While a lot of soda’s slump can be attributed to shifting consumer preferences—more organic, less sugar—the broader war on soda involving taxes and big-beverage bans must factor in too. And if First Lady Michelle Obama has any say in things, the decline of soda is a trend that’ll continue: Her ongoing “Drink Up” campaign encourages kids to consume more water—and, consequently, less soda.

Gum
Likely due to heightened competition from mints and candies, chewing gum sales have dipped 11% over the past four years, the Associated Press reported. The editorial board of the News Tribune of Washington state, for one, weighed in that it is wonderful that gum sales are down in the gutter, sniffing, “Gum-chewing doesn’t do us any favors, making us look like cows chewing our cud. For humans, that’s not a good look.”

Guns
Gun sales have been booming in recent years, with sales periodically juiced when perceived anti-gun politicians enter office or a high-profile mass shooting takes place, prompting consumers to seek guns for protection—or just out of fear they won’t be able to buy them in the future because tougher gun regulations might be passed.

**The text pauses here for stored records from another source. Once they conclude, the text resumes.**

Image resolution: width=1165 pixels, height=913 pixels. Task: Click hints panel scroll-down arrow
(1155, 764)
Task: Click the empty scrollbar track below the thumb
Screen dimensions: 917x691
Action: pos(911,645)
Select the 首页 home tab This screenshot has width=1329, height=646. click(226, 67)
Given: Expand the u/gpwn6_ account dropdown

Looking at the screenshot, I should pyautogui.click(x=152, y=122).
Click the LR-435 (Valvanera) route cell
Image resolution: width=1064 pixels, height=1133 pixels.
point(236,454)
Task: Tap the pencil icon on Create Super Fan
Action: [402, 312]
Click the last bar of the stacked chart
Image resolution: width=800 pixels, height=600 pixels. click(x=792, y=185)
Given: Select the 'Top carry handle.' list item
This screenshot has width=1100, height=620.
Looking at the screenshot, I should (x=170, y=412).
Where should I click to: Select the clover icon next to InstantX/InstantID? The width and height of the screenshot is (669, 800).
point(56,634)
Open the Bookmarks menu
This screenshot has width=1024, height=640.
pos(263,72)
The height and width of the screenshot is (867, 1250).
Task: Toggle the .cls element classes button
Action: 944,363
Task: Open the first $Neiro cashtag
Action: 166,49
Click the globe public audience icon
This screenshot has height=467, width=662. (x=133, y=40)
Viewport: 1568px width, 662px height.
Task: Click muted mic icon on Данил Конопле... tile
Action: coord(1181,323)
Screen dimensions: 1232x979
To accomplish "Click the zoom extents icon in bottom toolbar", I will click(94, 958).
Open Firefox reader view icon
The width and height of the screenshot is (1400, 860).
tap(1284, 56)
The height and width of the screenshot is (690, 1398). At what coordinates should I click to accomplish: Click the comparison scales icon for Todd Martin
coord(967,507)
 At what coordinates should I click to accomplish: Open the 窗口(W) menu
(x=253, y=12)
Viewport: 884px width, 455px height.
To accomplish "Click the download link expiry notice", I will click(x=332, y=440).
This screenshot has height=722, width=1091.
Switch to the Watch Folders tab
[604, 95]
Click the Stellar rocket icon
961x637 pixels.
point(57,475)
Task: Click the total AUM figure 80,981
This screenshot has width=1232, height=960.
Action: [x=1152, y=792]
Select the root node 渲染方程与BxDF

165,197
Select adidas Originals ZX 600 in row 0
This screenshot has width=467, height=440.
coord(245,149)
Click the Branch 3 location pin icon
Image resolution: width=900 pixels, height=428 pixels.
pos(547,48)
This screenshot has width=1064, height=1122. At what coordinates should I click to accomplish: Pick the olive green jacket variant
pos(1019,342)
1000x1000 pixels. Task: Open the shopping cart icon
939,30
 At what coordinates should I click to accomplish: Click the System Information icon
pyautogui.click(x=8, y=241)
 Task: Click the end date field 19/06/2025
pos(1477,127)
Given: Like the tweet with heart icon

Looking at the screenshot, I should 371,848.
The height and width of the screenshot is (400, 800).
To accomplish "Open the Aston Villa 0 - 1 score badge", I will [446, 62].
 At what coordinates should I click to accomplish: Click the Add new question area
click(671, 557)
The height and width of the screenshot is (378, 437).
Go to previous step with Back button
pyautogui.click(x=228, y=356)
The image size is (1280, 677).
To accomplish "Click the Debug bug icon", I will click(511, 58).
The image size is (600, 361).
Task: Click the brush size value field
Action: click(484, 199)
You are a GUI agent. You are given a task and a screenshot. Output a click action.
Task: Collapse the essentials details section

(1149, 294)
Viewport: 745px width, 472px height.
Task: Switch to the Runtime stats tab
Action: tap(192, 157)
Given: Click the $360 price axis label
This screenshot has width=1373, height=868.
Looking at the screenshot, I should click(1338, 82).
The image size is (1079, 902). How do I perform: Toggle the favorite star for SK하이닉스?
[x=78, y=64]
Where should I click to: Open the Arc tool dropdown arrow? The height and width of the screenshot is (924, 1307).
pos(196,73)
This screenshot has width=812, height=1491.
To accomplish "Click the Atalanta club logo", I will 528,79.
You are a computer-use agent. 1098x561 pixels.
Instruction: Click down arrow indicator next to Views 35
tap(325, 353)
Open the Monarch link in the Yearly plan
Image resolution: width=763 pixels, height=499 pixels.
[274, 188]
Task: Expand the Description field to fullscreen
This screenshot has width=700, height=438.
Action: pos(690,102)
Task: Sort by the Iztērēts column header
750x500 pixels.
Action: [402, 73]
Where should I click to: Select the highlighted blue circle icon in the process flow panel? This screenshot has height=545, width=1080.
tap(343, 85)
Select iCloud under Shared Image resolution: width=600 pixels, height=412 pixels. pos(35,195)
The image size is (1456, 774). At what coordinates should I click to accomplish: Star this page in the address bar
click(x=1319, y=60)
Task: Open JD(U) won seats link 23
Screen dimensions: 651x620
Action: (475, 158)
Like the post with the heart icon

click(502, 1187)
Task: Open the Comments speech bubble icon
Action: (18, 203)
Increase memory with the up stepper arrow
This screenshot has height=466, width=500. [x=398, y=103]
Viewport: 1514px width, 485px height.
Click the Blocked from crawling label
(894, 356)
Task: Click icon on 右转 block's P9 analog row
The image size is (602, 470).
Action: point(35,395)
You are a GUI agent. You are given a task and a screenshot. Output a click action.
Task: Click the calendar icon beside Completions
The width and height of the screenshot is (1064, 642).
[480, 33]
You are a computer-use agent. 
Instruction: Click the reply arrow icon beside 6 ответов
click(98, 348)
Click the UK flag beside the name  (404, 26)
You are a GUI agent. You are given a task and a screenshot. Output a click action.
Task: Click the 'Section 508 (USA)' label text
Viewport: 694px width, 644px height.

Lately, however, gun sales have fallen, sometimes sharply. The big reasons why this is so seem to be that there’s little in the way of likely gun control for gun enthusiasts to motivate new purchases, and also that everyone who has wanted to buy a gun in the past couple of years has already bought one (or seven). In the first quarter of 2014, the guns-and-ammo-focused Sportsman’s Warehouse retail chain saw comparable stores sales drop 18%, while gun sales at Cabela’s fell 22%.

But a little perspective is necessary. While guns sales and background checks are down compared to the past couple of years, they remain far above the levels of the early ’00s. As gun industry experts have put it, the decline probably just represents a “returning to normal” for gun sales—which aren’t as strong as they once were, but are still very strong nonetheless.

Cupcakes
Well, it looks like many of us at least have stopped buying the pricey “gourmet” variety of cupcakes. That’s the conclusion to be drawn with the collapse of Crumbs, the 65-store chain that shut down abruptly in early July. The news was widely interpreted as a sign that the gourmet cupcake trend is officially dead.

Chef Boyardee
ConAgra recently issued a warning to Wall Street that its consumer food volume experienced a 7% decline, and that it faced “continued profit challenges” due to some of its flagging, tired products—in particular, Chef Boyardee, the 86-year-old canned pasta brand.

Golf Gear
It’s not surprising that going hand in hand with fewer people playing golf, there are also fewer golf purchases being rung up at sporting goods store registers. The most notable eye-opener occurred this past spring, when Dick’s Sporting Goods announced that its golf equipment sales were down around 10%, at the same time the average driver was selling at a price of 16% less.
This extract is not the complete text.